The records that follow must be transcribed in full, without any change.

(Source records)
☆ ☆ ☆ ☆ ☆

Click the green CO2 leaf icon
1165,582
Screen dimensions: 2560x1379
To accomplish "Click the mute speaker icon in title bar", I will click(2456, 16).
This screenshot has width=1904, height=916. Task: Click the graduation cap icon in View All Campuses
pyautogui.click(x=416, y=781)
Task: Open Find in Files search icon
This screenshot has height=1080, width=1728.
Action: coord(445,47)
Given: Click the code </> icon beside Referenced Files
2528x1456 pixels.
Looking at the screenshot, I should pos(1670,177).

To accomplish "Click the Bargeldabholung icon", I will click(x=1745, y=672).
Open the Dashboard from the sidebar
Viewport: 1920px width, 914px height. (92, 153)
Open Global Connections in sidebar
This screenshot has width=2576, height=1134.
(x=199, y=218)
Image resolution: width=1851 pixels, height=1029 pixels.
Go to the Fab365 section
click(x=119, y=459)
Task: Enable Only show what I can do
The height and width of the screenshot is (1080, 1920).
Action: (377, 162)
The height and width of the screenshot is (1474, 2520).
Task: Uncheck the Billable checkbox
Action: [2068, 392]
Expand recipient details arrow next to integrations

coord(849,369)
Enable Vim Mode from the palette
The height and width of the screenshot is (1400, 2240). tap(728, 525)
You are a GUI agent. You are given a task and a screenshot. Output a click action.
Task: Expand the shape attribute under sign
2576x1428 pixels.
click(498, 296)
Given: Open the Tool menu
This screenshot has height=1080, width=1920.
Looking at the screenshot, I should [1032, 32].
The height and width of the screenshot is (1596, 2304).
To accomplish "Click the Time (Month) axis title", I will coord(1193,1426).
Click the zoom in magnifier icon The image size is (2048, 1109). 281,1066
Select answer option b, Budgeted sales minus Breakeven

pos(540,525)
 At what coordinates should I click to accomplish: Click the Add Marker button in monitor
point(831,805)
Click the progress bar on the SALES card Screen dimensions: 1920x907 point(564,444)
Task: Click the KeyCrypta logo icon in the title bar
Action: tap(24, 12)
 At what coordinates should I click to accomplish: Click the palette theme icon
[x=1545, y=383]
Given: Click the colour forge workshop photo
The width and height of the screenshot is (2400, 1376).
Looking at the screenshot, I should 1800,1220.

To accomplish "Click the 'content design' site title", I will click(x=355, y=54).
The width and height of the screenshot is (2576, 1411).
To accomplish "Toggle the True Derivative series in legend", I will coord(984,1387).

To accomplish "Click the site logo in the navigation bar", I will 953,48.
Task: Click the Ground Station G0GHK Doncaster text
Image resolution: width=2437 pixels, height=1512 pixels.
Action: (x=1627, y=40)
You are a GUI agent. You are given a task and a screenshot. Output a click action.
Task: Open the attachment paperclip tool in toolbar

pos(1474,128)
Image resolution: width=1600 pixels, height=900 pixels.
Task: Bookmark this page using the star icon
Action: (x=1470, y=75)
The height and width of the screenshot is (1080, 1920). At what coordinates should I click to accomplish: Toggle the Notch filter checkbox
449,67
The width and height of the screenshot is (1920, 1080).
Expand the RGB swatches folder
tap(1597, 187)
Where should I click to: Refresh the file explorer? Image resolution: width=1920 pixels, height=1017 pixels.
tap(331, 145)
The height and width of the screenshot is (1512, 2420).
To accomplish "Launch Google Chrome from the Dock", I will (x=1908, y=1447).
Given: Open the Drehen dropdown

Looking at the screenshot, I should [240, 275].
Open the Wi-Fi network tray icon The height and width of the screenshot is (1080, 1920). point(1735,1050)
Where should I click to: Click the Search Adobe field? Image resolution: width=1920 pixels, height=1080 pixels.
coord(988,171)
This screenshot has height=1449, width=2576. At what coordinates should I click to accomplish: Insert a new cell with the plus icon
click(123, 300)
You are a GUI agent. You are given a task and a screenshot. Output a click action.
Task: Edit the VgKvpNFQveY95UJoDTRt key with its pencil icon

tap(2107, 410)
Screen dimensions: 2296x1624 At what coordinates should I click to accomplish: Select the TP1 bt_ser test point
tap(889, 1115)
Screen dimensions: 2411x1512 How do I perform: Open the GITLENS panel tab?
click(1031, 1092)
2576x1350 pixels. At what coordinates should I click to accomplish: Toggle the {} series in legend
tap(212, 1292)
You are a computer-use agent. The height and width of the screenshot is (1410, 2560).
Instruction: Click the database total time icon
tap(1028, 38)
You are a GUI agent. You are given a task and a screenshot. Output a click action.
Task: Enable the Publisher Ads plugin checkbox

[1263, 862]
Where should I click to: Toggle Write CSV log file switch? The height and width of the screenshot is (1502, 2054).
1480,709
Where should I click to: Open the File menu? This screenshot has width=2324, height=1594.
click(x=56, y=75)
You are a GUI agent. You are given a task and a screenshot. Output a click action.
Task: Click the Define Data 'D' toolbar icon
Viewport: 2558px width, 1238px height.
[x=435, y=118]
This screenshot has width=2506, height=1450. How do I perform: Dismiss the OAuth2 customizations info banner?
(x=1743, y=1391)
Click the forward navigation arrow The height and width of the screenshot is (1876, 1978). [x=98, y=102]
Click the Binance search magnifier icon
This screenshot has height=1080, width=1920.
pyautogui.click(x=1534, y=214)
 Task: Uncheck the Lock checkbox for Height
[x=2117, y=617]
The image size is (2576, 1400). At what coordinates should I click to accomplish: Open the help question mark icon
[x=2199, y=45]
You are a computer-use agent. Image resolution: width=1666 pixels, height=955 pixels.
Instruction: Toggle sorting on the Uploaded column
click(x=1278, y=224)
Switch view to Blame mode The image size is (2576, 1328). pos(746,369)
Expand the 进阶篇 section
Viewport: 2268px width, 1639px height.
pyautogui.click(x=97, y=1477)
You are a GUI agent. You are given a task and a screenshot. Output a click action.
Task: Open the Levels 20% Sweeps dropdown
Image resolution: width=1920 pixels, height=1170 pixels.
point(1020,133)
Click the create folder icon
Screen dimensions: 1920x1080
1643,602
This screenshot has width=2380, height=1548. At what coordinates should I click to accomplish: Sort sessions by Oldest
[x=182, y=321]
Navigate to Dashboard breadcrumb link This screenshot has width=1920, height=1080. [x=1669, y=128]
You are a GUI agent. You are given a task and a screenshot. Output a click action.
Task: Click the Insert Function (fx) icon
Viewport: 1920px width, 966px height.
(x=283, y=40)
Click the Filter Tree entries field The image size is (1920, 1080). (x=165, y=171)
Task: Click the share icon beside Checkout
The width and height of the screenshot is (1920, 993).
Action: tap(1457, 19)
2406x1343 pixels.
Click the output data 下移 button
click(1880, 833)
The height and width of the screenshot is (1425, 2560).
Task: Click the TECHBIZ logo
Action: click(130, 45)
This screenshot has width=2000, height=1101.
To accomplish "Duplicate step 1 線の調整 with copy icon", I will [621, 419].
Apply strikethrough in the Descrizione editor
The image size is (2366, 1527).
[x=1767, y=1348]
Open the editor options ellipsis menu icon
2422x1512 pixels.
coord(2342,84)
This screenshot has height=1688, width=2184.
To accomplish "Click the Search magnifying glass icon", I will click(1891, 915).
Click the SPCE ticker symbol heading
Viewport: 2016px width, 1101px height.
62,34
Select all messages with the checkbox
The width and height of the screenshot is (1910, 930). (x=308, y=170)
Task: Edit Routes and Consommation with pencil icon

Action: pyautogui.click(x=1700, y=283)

☆ ☆ ☆ ☆ ☆

TASK RESPONSE →
Click the green CO2 leaf icon
1165,582
Screen dimensions: 2560x1379
To accomplish "Click the mute speaker icon in title bar", I will click(2456, 16).
This screenshot has width=1904, height=916. Task: Click the graduation cap icon in View All Campuses
pyautogui.click(x=416, y=781)
Task: Open Find in Files search icon
This screenshot has height=1080, width=1728.
Action: coord(445,47)
Given: Click the code </> icon beside Referenced Files
2528x1456 pixels.
Looking at the screenshot, I should pos(1670,177).

To accomplish "Click the Bargeldabholung icon", I will click(x=1745, y=672).
Open the Dashboard from the sidebar
Viewport: 1920px width, 914px height. (92, 153)
Open Global Connections in sidebar
This screenshot has width=2576, height=1134.
(x=199, y=218)
Image resolution: width=1851 pixels, height=1029 pixels.
Go to the Fab365 section
click(x=119, y=459)
Task: Enable Only show what I can do
The height and width of the screenshot is (1080, 1920).
Action: (377, 162)
The height and width of the screenshot is (1474, 2520).
Task: Uncheck the Billable checkbox
Action: [2068, 392]
Expand recipient details arrow next to integrations

coord(849,369)
Enable Vim Mode from the palette
The height and width of the screenshot is (1400, 2240). tap(728, 525)
You are a GUI agent. You are given a task and a screenshot. Output a click action.
Task: Expand the shape attribute under sign
2576x1428 pixels.
click(498, 296)
Given: Open the Tool menu
This screenshot has height=1080, width=1920.
Looking at the screenshot, I should [1032, 32].
The height and width of the screenshot is (1596, 2304).
To accomplish "Click the Time (Month) axis title", I will coord(1193,1426).
Click the zoom in magnifier icon The image size is (2048, 1109). 281,1066
Select answer option b, Budgeted sales minus Breakeven

pos(540,525)
 At what coordinates should I click to accomplish: Click the Add Marker button in monitor
point(831,805)
Click the progress bar on the SALES card Screen dimensions: 1920x907 point(564,444)
Task: Click the KeyCrypta logo icon in the title bar
Action: tap(24, 12)
 At what coordinates should I click to accomplish: Click the palette theme icon
[x=1545, y=383]
Given: Click the colour forge workshop photo
The width and height of the screenshot is (2400, 1376).
Looking at the screenshot, I should 1800,1220.

To accomplish "Click the 'content design' site title", I will click(x=355, y=54).
The width and height of the screenshot is (2576, 1411).
To accomplish "Toggle the True Derivative series in legend", I will coord(984,1387).

To accomplish "Click the site logo in the navigation bar", I will 953,48.
Task: Click the Ground Station G0GHK Doncaster text
Image resolution: width=2437 pixels, height=1512 pixels.
Action: (x=1627, y=40)
You are a GUI agent. You are given a task and a screenshot. Output a click action.
Task: Open the attachment paperclip tool in toolbar

pos(1474,128)
Image resolution: width=1600 pixels, height=900 pixels.
Task: Bookmark this page using the star icon
Action: (x=1470, y=75)
The height and width of the screenshot is (1080, 1920). At what coordinates should I click to accomplish: Toggle the Notch filter checkbox
449,67
The width and height of the screenshot is (1920, 1080).
Expand the RGB swatches folder
tap(1597, 187)
Where should I click to: Refresh the file explorer? Image resolution: width=1920 pixels, height=1017 pixels.
tap(331, 145)
The height and width of the screenshot is (1512, 2420).
To accomplish "Launch Google Chrome from the Dock", I will (x=1908, y=1447).
Given: Open the Drehen dropdown

Looking at the screenshot, I should [240, 275].
Open the Wi-Fi network tray icon The height and width of the screenshot is (1080, 1920). point(1735,1050)
Where should I click to: Click the Search Adobe field? Image resolution: width=1920 pixels, height=1080 pixels.
coord(988,171)
This screenshot has height=1449, width=2576. At what coordinates should I click to accomplish: Insert a new cell with the plus icon
click(123, 300)
You are a GUI agent. You are given a task and a screenshot. Output a click action.
Task: Edit the VgKvpNFQveY95UJoDTRt key with its pencil icon

tap(2107, 410)
Screen dimensions: 2296x1624 At what coordinates should I click to accomplish: Select the TP1 bt_ser test point
tap(889, 1115)
Screen dimensions: 2411x1512 How do I perform: Open the GITLENS panel tab?
click(1031, 1092)
2576x1350 pixels. At what coordinates should I click to accomplish: Toggle the {} series in legend
tap(212, 1292)
You are a computer-use agent. The height and width of the screenshot is (1410, 2560).
Instruction: Click the database total time icon
tap(1028, 38)
You are a GUI agent. You are given a task and a screenshot. Output a click action.
Task: Enable the Publisher Ads plugin checkbox

[1263, 862]
Where should I click to: Toggle Write CSV log file switch? The height and width of the screenshot is (1502, 2054).
1480,709
Where should I click to: Open the File menu? This screenshot has width=2324, height=1594.
click(x=56, y=75)
You are a GUI agent. You are given a task and a screenshot. Output a click action.
Task: Click the Define Data 'D' toolbar icon
Viewport: 2558px width, 1238px height.
[x=435, y=118]
This screenshot has width=2506, height=1450. How do I perform: Dismiss the OAuth2 customizations info banner?
(x=1743, y=1391)
Click the forward navigation arrow The height and width of the screenshot is (1876, 1978). [x=98, y=102]
Click the Binance search magnifier icon
This screenshot has height=1080, width=1920.
pyautogui.click(x=1534, y=214)
 Task: Uncheck the Lock checkbox for Height
[x=2117, y=617]
The image size is (2576, 1400). At what coordinates should I click to accomplish: Open the help question mark icon
[x=2199, y=45]
You are a computer-use agent. Image resolution: width=1666 pixels, height=955 pixels.
Instruction: Toggle sorting on the Uploaded column
click(x=1278, y=224)
Switch view to Blame mode The image size is (2576, 1328). pos(746,369)
Expand the 进阶篇 section
Viewport: 2268px width, 1639px height.
pyautogui.click(x=97, y=1477)
You are a GUI agent. You are given a task and a screenshot. Output a click action.
Task: Open the Levels 20% Sweeps dropdown
Image resolution: width=1920 pixels, height=1170 pixels.
point(1020,133)
Click the create folder icon
Screen dimensions: 1920x1080
1643,602
This screenshot has width=2380, height=1548. At what coordinates should I click to accomplish: Sort sessions by Oldest
[x=182, y=321]
Navigate to Dashboard breadcrumb link This screenshot has width=1920, height=1080. [x=1669, y=128]
You are a GUI agent. You are given a task and a screenshot. Output a click action.
Task: Click the Insert Function (fx) icon
Viewport: 1920px width, 966px height.
(x=283, y=40)
Click the Filter Tree entries field The image size is (1920, 1080). (x=165, y=171)
Task: Click the share icon beside Checkout
The width and height of the screenshot is (1920, 993).
Action: tap(1457, 19)
2406x1343 pixels.
Click the output data 下移 button
click(1880, 833)
The height and width of the screenshot is (1425, 2560).
Task: Click the TECHBIZ logo
Action: click(130, 45)
This screenshot has width=2000, height=1101.
To accomplish "Duplicate step 1 線の調整 with copy icon", I will [621, 419].
Apply strikethrough in the Descrizione editor
The image size is (2366, 1527).
[x=1767, y=1348]
Open the editor options ellipsis menu icon
2422x1512 pixels.
coord(2342,84)
This screenshot has height=1688, width=2184.
To accomplish "Click the Search magnifying glass icon", I will click(1891, 915).
Click the SPCE ticker symbol heading
Viewport: 2016px width, 1101px height.
62,34
Select all messages with the checkbox
The width and height of the screenshot is (1910, 930). (x=308, y=170)
Task: Edit Routes and Consommation with pencil icon

Action: pyautogui.click(x=1700, y=283)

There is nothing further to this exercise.